In May, when the permit rescission decision was re-affirmed, Bellwoar called it, “the death knell” of the quarry plan. But Harris insists reports of the plan’s death are premature.

While Gibraltar Rock must now begin the process of obtaining a mining permit from the Pennsylvania Department of Environmental Protection — a potentially more difficult task given the groundwater contamination that has been uncovered adjacent to the proposed mining pit — the company can still rely upon the preliminary site plan approval it received from the then-supervisors in 2015, said Harris.
That decision is important because it preserves the company’s right to continue to pursue the quarry under the zoning in place when the company first applied 24 years ago, Harris said.
In 2021, a very different set of supervisors voted unanimously to reject the final site plan approval Gibraltar was seeking. That matter is now resting comfortably in a different court and “shows no sign of being scheduled for a hearing,” Bellwoar said in May.
In the meantime, the current supervisors have changed the zoning for the site. It was heavy/light industrial when the quarry first submitted its plans, but the supervisors changed it to simply “light industrial,” which would make the rock crushing and paving plant operations planned there incompatible with current zoning.
Whether the absence of a mining permit invalidates the company’s position that it is “grandfathered” and its plans must be considered under the previous zoning is a matter that may well end up back in court.
“That’s certainly our position, but we recognize the township has a right to challenge that,” Harris said Friday. As his company sees it, both the permit and township approval are necessary for the quarry to begin operations, “but they are independent of each other. One is overseen and determined by the DEP and one by the municipal government.”
As for the DEP side of things, obtaining mining will now likely involve cleaning up the groundwater pollution at the former Good’s Oil site off Route 663, known in state parlance as the Hoff VOC site.

The contamination there was first discovered in 2011, six years after Gibraltar first received a mining permit in 2005, and required the installation of public water to those homes whose wells were now contaminated.
The issue is relevant because quarry operations would require the pumping of thousands of gallons of groundwater as the stone quarry digs deeper into the water table.
The plan calls for dumping water that seeps into the pit into a tributary of Swamp Creek, which, is in turn, a tributary of Perkiomen Creek, a public drinking water source.
The now rescinded mining permit had been renewed in 2015 and was for the original quarry proposal, located on land south of Hoffmansville Road, north of Route 73 and west of Church Road, known as GR-1 and the additional property included in its first proposed expansion, known as GR-2.
The combined site south of Hoffmansville Road is a proposed 241-acre rock quarry and crushing operation on 302 acres of land.

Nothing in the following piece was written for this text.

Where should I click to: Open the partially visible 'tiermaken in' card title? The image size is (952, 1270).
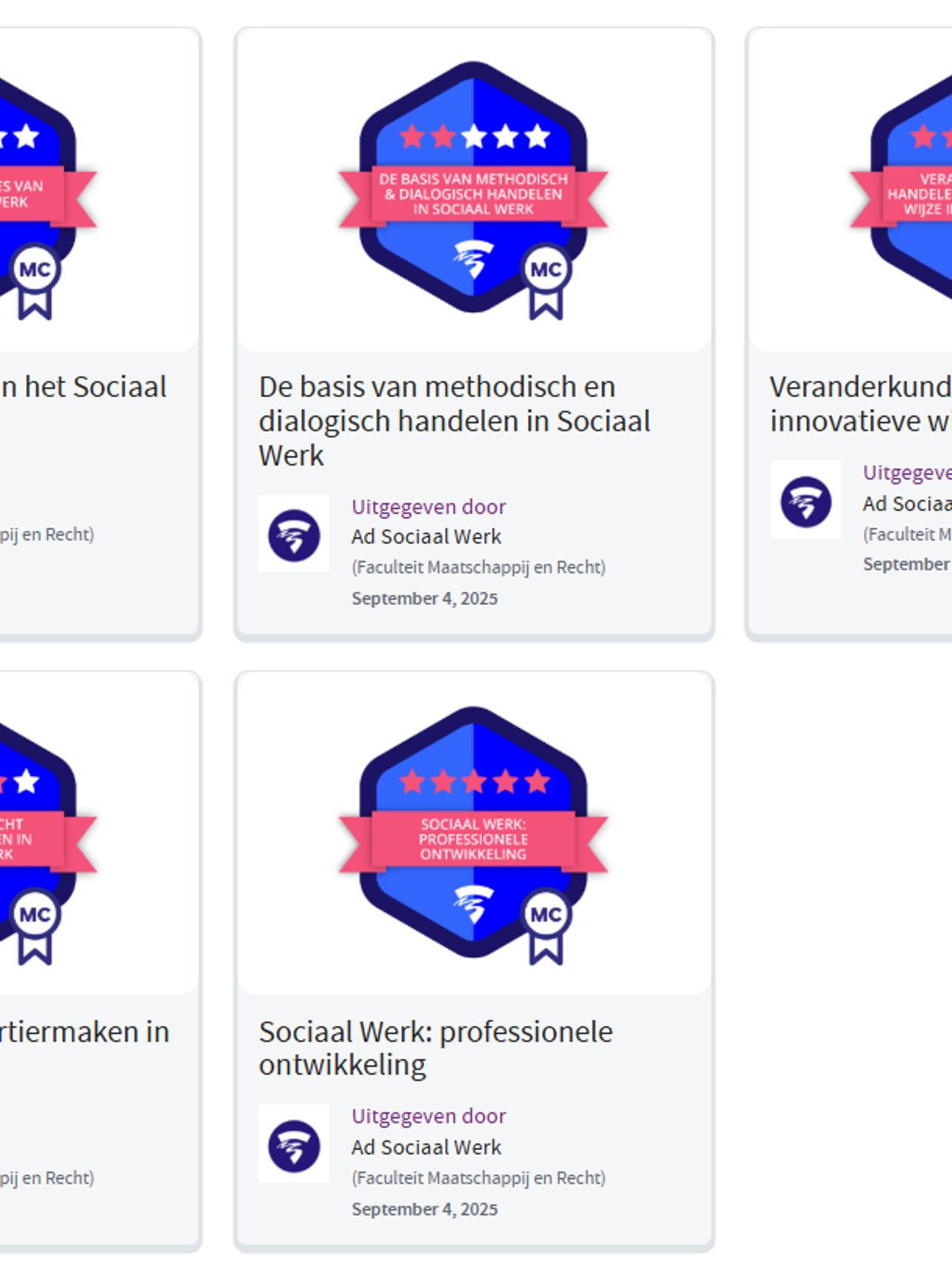click(x=84, y=1032)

Subsequently, Gibraltar purchased the property and filed plans for an expansion on 82 acres on the north side of Hoffmansville Road, also bounded by Church Road to the east and Coleflesh Road to the north. That 82 acres now includes a fourth expansion on 18 adjacent acres, known as GR-4.
Gibraltar’s plans call for rock mined from GR-3 and GR-4 to be carried beneath Hoffmansville Road on a conveyor belt for crushing and processing on the GR-1 site.
The 18 acres in GR-4 are adjacent to the pollution site that has become the center of many of the legal objections to the permit’s renewal.
It remains unknown how much property of the combined properties Gibraltar will now seek a permit to mine.